On Apr 4, 2012, at 9:55 PM, Mohit Anchlia mohitanch...@gmail.com wrote:

 On Wed, Apr 4, 2012 at 8:42 PM, Harsh J ha...@cloudera.com wrote:

 Hi Mohit,

 On Thu, Apr 5, 2012 at 5:26 AM, Mohit Anchlia mohitanch...@gmail.com
 wrote:
 I am going through the chapter How mapreduce works and have some
 confusion:

 1) Below description of Mapper says that reducers get the output file
 using
 HTTP call. But the description under The Reduce Side doesn't
 specifically
 say if it's copied using HTTP. So first confusion, Is the output copied
 from mapper - reducer or from reducer - mapper? And second, Is the call
 http:// or hdfs://

 The flow is simple as this:
 1. For M+R job, map completes its task after writing all partitions
 down into the tasktracker's local filesystem (under mapred.local.dir
 directories).
 2. Reducers fetch completion locations from events at JobTracker, and
 query the TaskTracker there to provide it the specific partition it
 needs, which is done over the TaskTracker's HTTP service (50060).
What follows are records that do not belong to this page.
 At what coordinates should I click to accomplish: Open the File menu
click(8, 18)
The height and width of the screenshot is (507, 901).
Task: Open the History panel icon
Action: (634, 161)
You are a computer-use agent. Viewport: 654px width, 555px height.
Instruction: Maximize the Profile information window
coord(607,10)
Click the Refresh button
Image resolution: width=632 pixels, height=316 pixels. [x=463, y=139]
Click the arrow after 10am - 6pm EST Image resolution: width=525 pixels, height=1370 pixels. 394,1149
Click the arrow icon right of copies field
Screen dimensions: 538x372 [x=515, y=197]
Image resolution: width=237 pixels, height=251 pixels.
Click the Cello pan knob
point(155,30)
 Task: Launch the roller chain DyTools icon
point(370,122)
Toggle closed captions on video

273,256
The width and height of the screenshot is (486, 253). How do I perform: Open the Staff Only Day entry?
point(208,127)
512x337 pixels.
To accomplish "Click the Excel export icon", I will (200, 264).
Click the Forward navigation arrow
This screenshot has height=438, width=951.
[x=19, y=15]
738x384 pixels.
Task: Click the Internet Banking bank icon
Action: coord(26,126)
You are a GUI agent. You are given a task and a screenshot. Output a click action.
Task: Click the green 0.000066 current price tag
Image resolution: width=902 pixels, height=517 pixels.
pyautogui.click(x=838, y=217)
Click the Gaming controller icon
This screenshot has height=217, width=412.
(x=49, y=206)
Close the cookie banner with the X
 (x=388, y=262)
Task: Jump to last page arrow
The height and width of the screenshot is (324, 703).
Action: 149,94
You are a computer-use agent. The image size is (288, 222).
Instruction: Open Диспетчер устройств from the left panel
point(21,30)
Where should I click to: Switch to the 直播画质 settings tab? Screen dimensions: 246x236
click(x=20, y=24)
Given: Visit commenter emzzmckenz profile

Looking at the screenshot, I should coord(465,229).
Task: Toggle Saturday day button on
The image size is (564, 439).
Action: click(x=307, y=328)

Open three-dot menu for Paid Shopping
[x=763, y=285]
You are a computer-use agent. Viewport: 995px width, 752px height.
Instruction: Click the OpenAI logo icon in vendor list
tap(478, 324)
 So to clear things up - map doesn't send it to reduce, nor does reduce
 ask the actual map task. It is the task tracker itself that makes the
 bridge here.

 Note however, that in Hadoop 2.0 the transfer via ShuffleHandler would
 be over Netty connections. This would be much more faster and
 reliable.

 2) My understanding was that mapper output gets written to hdfs, since
 I've
 seen part-m-0 files in hdfs. If mapper output is written to HDFS then
 shouldn't reducers simply read it from hdfs instead of making http calls
 to
 tasktrackers location?

 A map-only job usually writes out to HDFS directly (no sorting done,
 cause no reducer is involved). If the job is a map+reduce one, the
 default output is collected to local filesystem for partitioning and
 sorting at map end, and eventually grouping at reduce end. Basically:
 Data you want to send to reducer from mapper goes to local FS for
 multiple actions to be performed on them, other data may directly go
 to HDFS.

 Reducers currently are scheduled pretty randomly but yes their
 scheduling can be improved for certain scenarios. However, if you are
 pointing that map partitions ought to be written to HDFS itself (with
 replication or without), I don't see performance improving. Note that
 the partitions aren't merely written but need to be sorted as well (at
 either end). To do that would need ability to spill frequently (cause
 we don't have infinite memory to do it all in RAM) and doing such a
 thing on HDFS would only mean slowdown.

 Thanks for clearing my doubts. In this case I was merely suggesting that
 if the mapper output (merged output in the end or the shuffle output) is
 stored in HDFS then reducers can just retrieve it from HDFS instead of
 asking tasktracker for it. Once reducer threads read it they can continue
 to work locally.



 I hope this helps clear some things up for you.